INFJs have uncanny insight into people and situations. They get “feelings” about things and intuitively understand them. As an extreme example, some INFJs report experiences of a psychic nature, such as getting strong feelings about there being a problem with a loved one, and discovering later that they were in a car accident. This is the sort of thing that other types may scorn and scoff at, and the INFJ themself does not really understand their intuition at a level which can be verbalized. Consequently, most INFJs are protective of their inner selves, sharing only what they choose to share when they choose to share it. They are deep, complex individuals, who are quite private and typically difficult to understand. INFJs hold back part of themselves, and can be secretive.

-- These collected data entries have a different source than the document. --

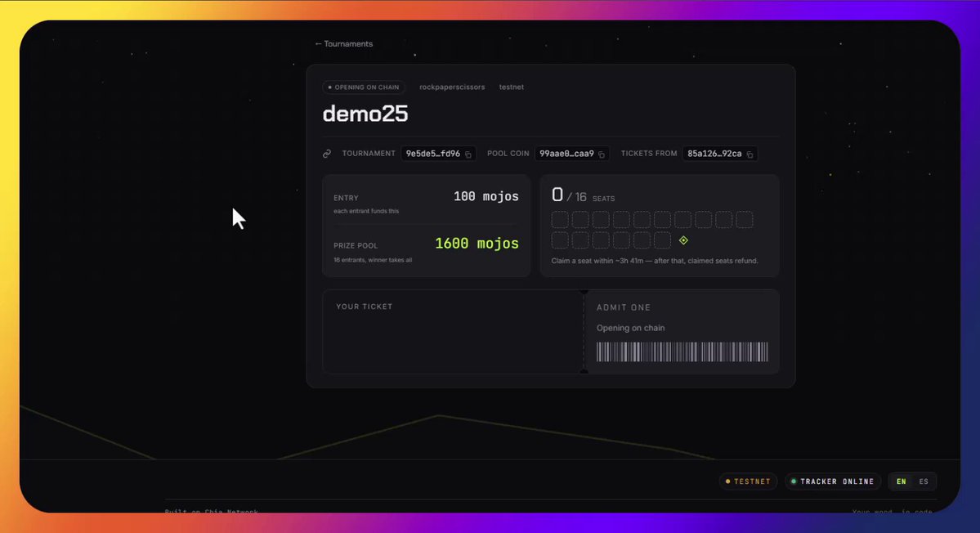Click the TRACKER ONLINE status pill
This screenshot has height=533, width=980.
click(x=833, y=481)
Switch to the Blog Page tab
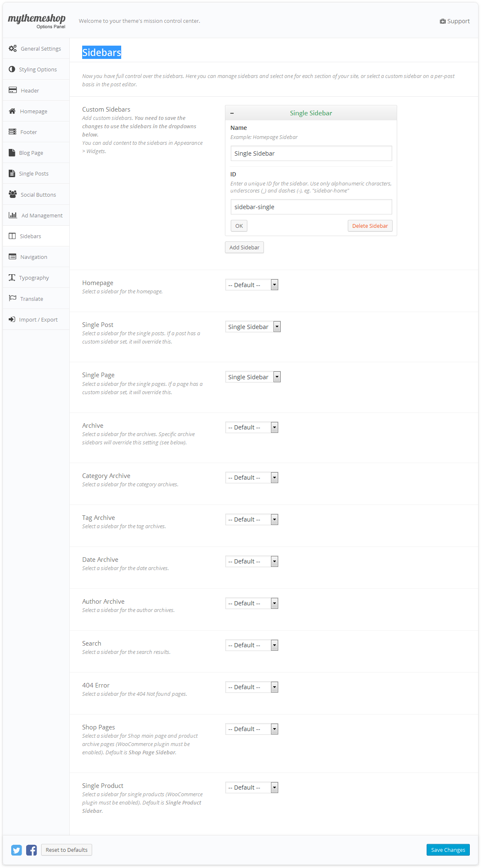481x868 pixels. point(31,153)
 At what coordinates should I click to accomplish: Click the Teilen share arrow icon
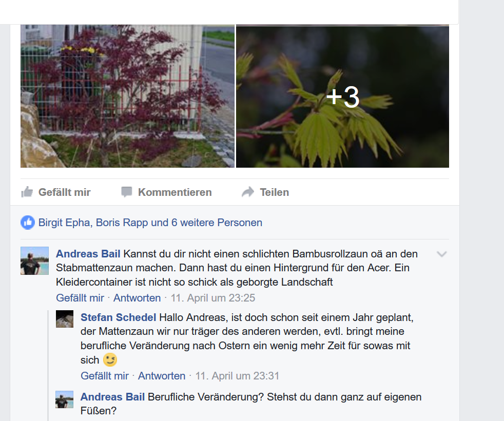coord(248,192)
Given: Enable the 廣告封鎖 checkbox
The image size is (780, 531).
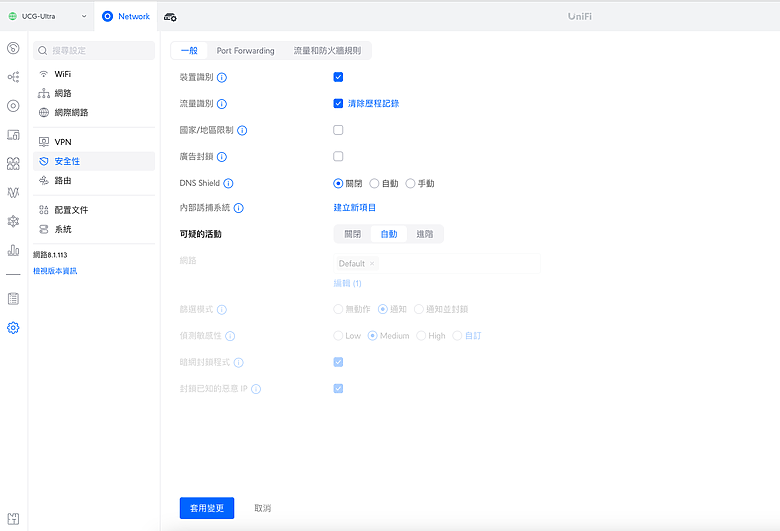Looking at the screenshot, I should (338, 156).
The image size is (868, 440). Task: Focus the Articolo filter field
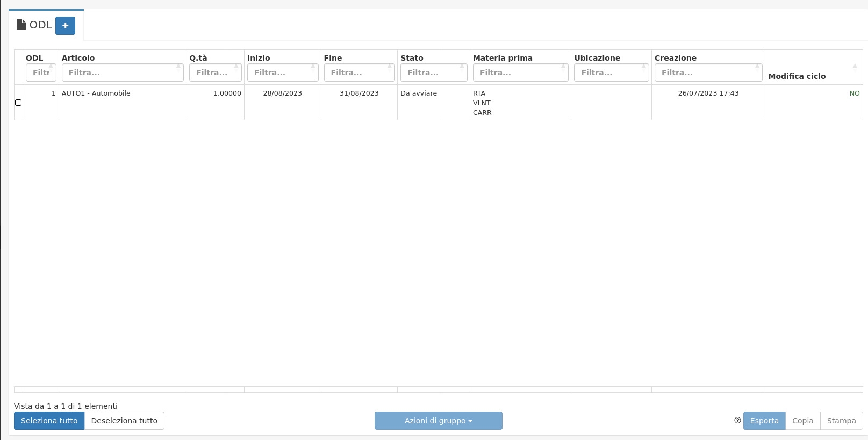122,73
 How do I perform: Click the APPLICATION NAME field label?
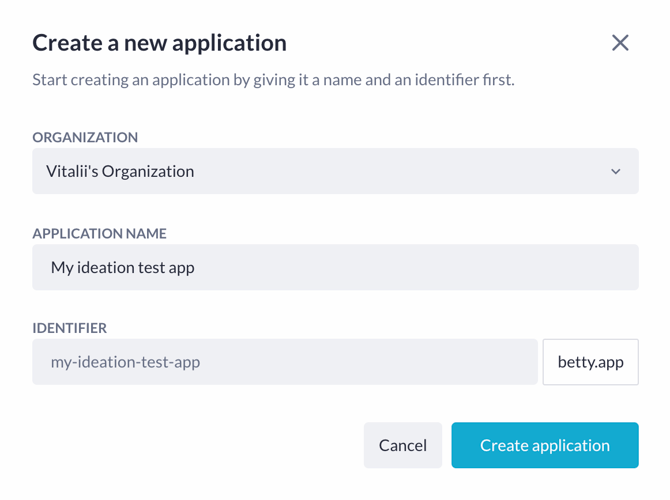pyautogui.click(x=100, y=234)
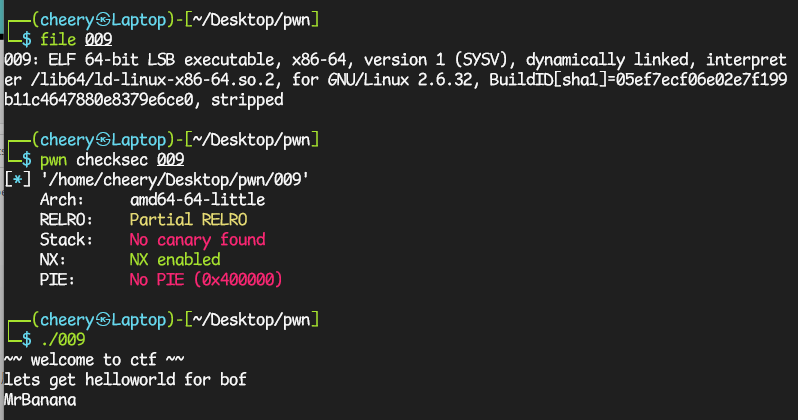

/// I awoke, with a startle, palpation-heart at 3:34 am. Red number lights of our alarm clocks being the first thing I recognised. The sweat covered me whole. I dragged myself sideways from the sofa-bed in the shed, hands searching-blind in the dark for the misplaced glass of water.
Slowly recovering, one hand firmly against my chest, I used the free hand to grasp the bedclothes wrapped around my significant other; “I may be having a heart-attack, just so you know”, as flippant a comment that could be made given the circumstances.
Sliding his way with speed towards me from his far side of the mattress, my partner felt my heart beating heavily through my chest, checked my head: prognosis, perhaps: bad dream.
After a minute or two, all was back to normal. As normal as we could envision after a possible pseudo-heart attack at 21 years of age.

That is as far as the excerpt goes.